__PROVIDED PASSAGE__.
There might be scenarios where we need to convert data from columns into rows.
Imagine the below Sales dataset -
Region Jan-2022 Feb-2022 March-2022
A 2000 4500 3298
B 1876 1003 2500
Now instead of having a separate column for each month's sales, we wish to have an output as shown below -
Region Month Sales
A Jan-2022 2000
A Feb-2022 4500
A March-2022 3298
B Jan-2022 1876
B Feb-2022 1003
B March-2022 2500
The easiest way to achieve this is using the Pandas melt function.
Syntax -
pandas.melt(frame, id_vars=None, value_vars=None, var_name=None, value_name='value', col_level=None, ignore_index=True)
The function Unpivots a DataFrame from wide to long format, optionally leaving identifiers set.
It is useful to massage a DataFrame into a format where one or more columns are identifier variables (id_vars), while all other columns, considered measured variables (value_vars), are “unpivoted” to the row axis, leaving just two non-identifier columns, ‘variable’ and ‘value’.

__SOURCE RECORDS__.
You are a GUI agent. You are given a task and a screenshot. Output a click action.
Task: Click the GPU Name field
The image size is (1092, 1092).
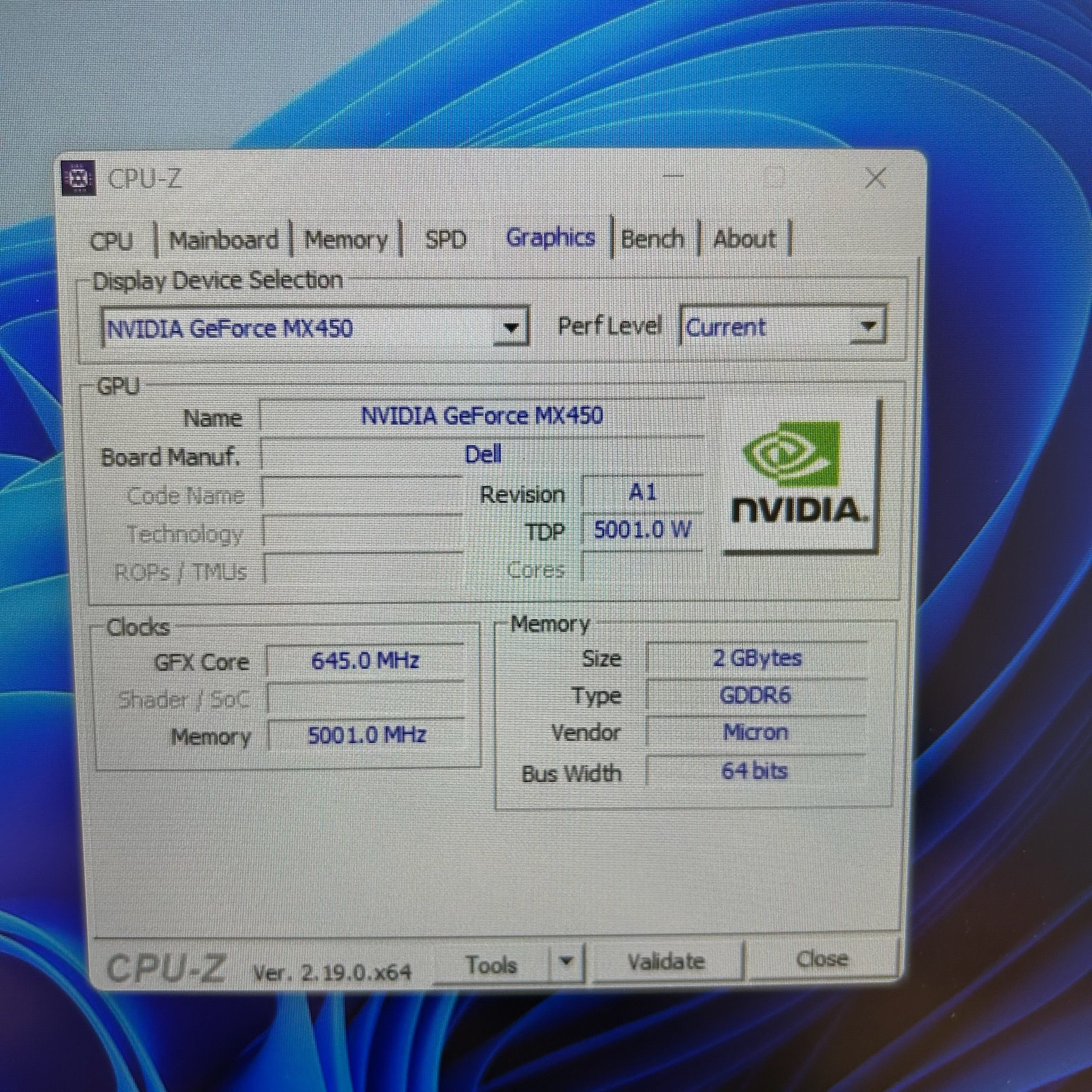point(481,416)
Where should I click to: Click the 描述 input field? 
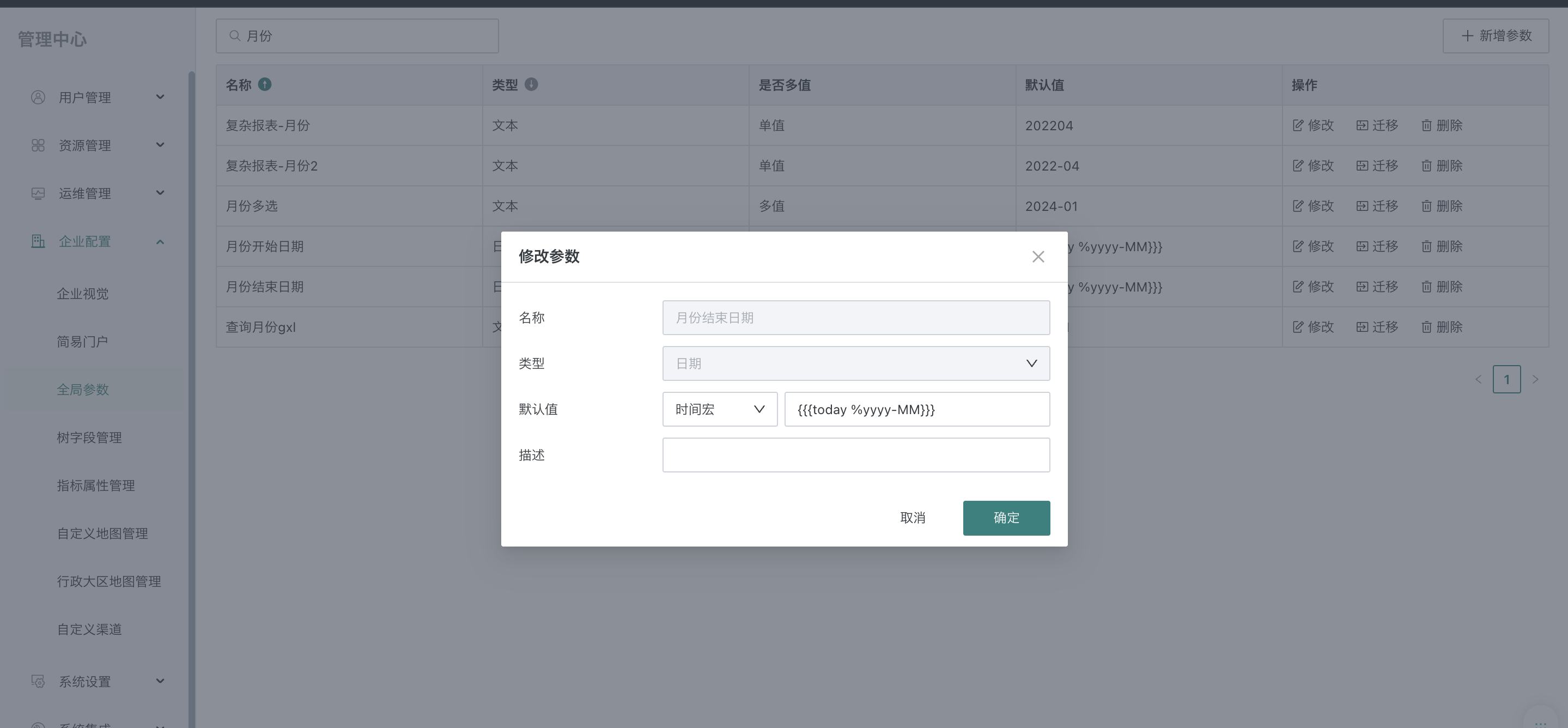click(856, 454)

__REQUIREMENTS__.
1. Turn the lines of the entries into a numbered list, skipping any blank lines and leaving out the pictures.
2. Pick up the passage on pandas melt right after its last sentence and keep writing.
The passage on pandas melt and the entries after it are unrelated material.

__RESPONSE LIST__.
1.
1. You are a GUI agent. You are given a task and a screenshot. Output a click action.
2. Task: Click the GPU Name field
3. The image size is (1092, 1092).
4. point(481,416)
5. Where should I click to: Click the 描述 input field? 
6. click(856, 454)

2.
Parameters
Column(s) to use as identifier variables.
value_vars tuple, list, or ndarray, optional
Column(s) to unpivot. If not specified, uses all columns that are not set as id_vars.
var_name scalar
Name to use for the ‘variable’ column. If None it uses frame.columns.name or ‘variable’.
value_name scalar, default ‘value’
Name to use for the ‘value’ column.
col_level int or str, optional
If columns are a MultiIndex then use this level to melt.
ignore_index bool, default True
If True, original index is ignored. If False, the original index is retained. Index labels will be repeated as necessary.
Solution for our Problem -
df.melt(id_vars=["Region"],
var_name="Month",
value_name="Sales")